To be compassionnate, to try and understand the other person, to fight to stay a good human being no matter how hard it is. To always search for the truth.
This book (as well as "speaker for the dead", the sequel) is recommended to everyone. Not just SF lovers, not just fiction readers, but to everyone. It's just might make a difference to you too.
Submitted by Greg
(Dec 03, 2001)
When I first read Ender's Game, I was 10, and though I may have been a little young to understand all of the book, it still changed my views of a lot of things. Granted, the book does have a few weak points. The story is wonderful, but the plot involving the aliens and how we defeat them is a little unoriginal, but is nevertheless compelling. Second, this book is really more inclined to teens and maybe a little older. Adults will probably enjoy it unless they think of it as merely a childs adventure and criticize it on that level and how it has a linear story at times. That being said, this is the best Sci-Fi book I have ever read. I had to read it again when I was going on 15, and it was so much better the second time around. The book gives you a sense, especially for the kids, of hope, love, power, and sadness. You become totally immersed in the book as you read on. All the little details all add up to something, and nothing (that I remember) is really left hanging. The final battle is very intense even though little is happening, but it will for many, leave you breathless. The book is a long hard journey that you will want to read through and the ending is such a success because you know how the character feels, that you too are also exhausted and are relieved that the characters are done, but it is a good kind of relief that will stick with you for sometime. Read this book, now. For ages 25 and under: B+ to A+ For ages 26 and over:C- to A, varies among individuals
Submitted by Kevin
(Oct 29, 2001)
This review is in response to Sam's review posted on 3. Sep 2001. I first read Ender's Game when I was in High School. I had read Mr. Card's book on writing speculative fiction, where he talks about the formation of both the world that Ender's Game is set in and the novel itself. On the subject of this being Science Fiction. I have no doubt that it is. Is it "hardcore" science fiction? I would have to wonder about that. After all, unlike Asimov or Bova or Geffory A. Landis, Mr. Card is not a scientist who also writes Science Fiction. Instead he is a professional writer. Perhaps a common perception of Ender's Game is that it is a children's book. This is not so. The story is not aimed at a child at all, and the point of view is not a child's either. Instead the character of Ender should be looked at as an adult. He acts as an adult. He works like an adult (this is particularly evident in Command School where he commands the other "children"). The point of nudity has been raised. On a literal level perhaps you are correct, however, literature is not simply the denotative qualities of the words used, but how the words interact together. The careful reader of Ender's Game must then ask why the children are nude.

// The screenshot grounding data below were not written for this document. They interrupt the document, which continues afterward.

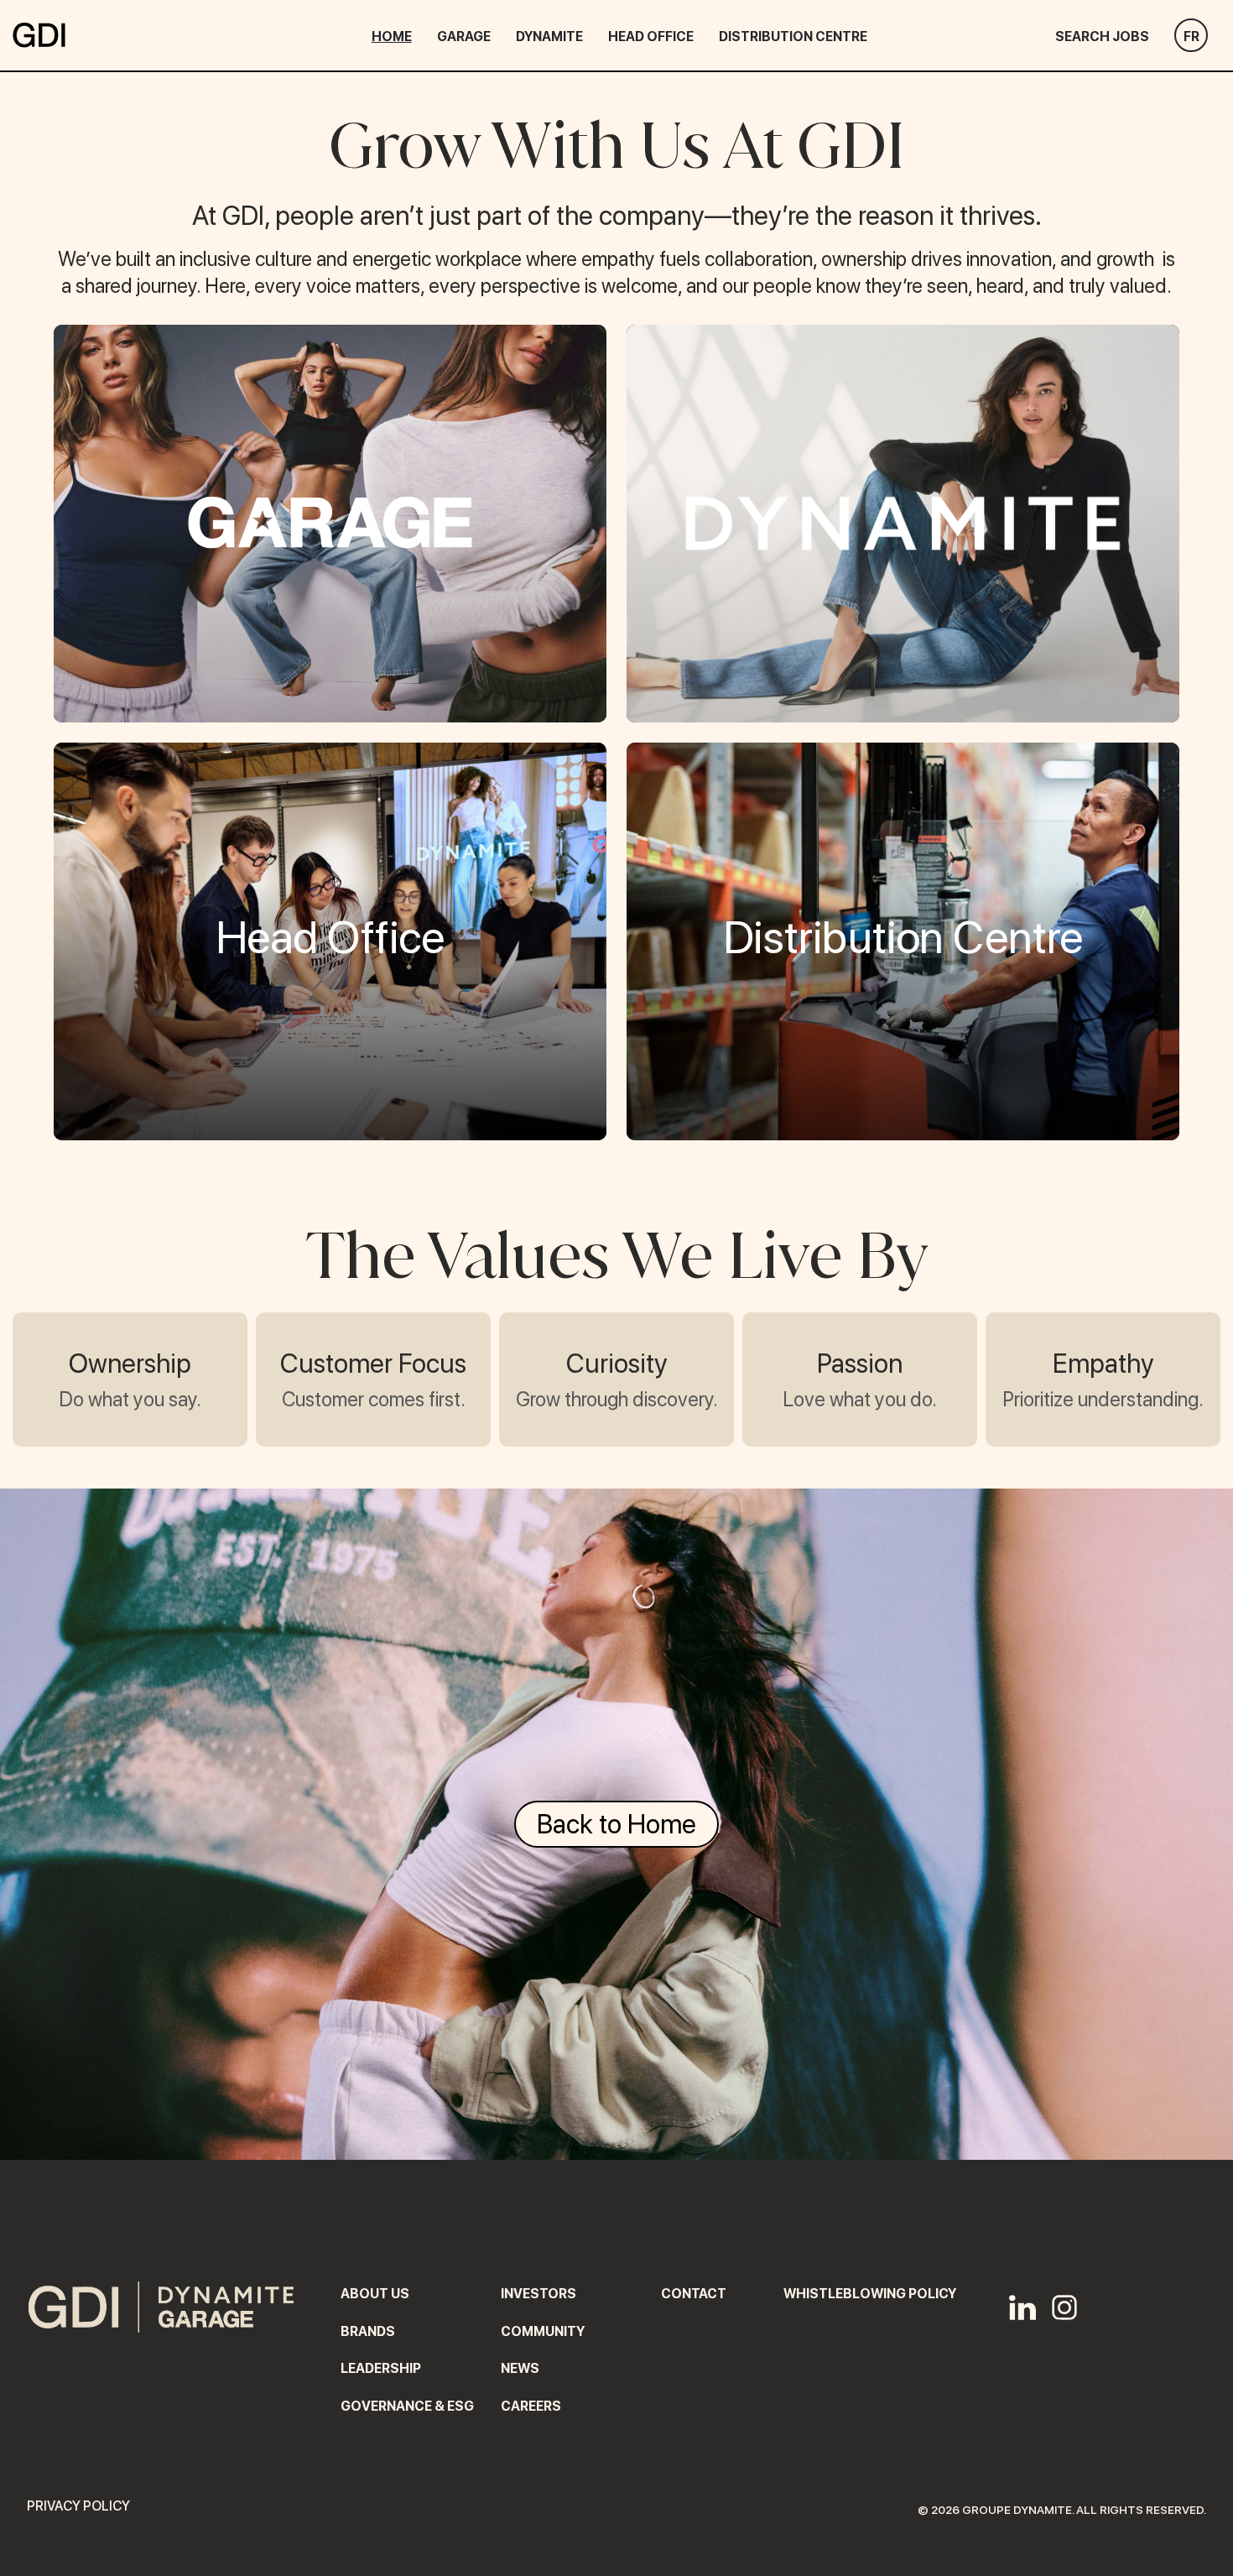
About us (375, 2294)
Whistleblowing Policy (869, 2294)
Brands (368, 2331)
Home (392, 36)
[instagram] (1064, 2309)
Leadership (381, 2368)
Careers (531, 2406)
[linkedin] (1022, 2309)
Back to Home (616, 1824)
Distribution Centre (793, 36)
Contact (693, 2294)
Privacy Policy (78, 2506)
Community (543, 2331)
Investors (538, 2294)
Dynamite (549, 36)
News (520, 2368)
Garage (464, 36)
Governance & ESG (407, 2406)
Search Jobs (1102, 36)
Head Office (651, 36)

My response would be that it shows the characters innate innocence that the leaders of Battle School are trying to maintain. After all, if the children knew it was real could they go on learning to fight? The reason that Ender does not notice Petra's body is not a sexual perversion (though that is an interesting point), but I would argue that because of the stress on Ender to succeed, that part of his mind has not developed. In other words, his conscious mind refuses to accept sexuality because it would distract him from his ultimate goal. Also, I think that it is in error to bring Mr. Card's personal life into the novel. How does knowing that Mr. Card is a Mormon and family man effect a reading on the novel. I really can't see how a biographical reading would yield any understanding of this novel, though there are many where I believe that such biographical knowledge is essential. For instance the book "Naked Lunch" by William S. Burroughs, but that is a different novel all together.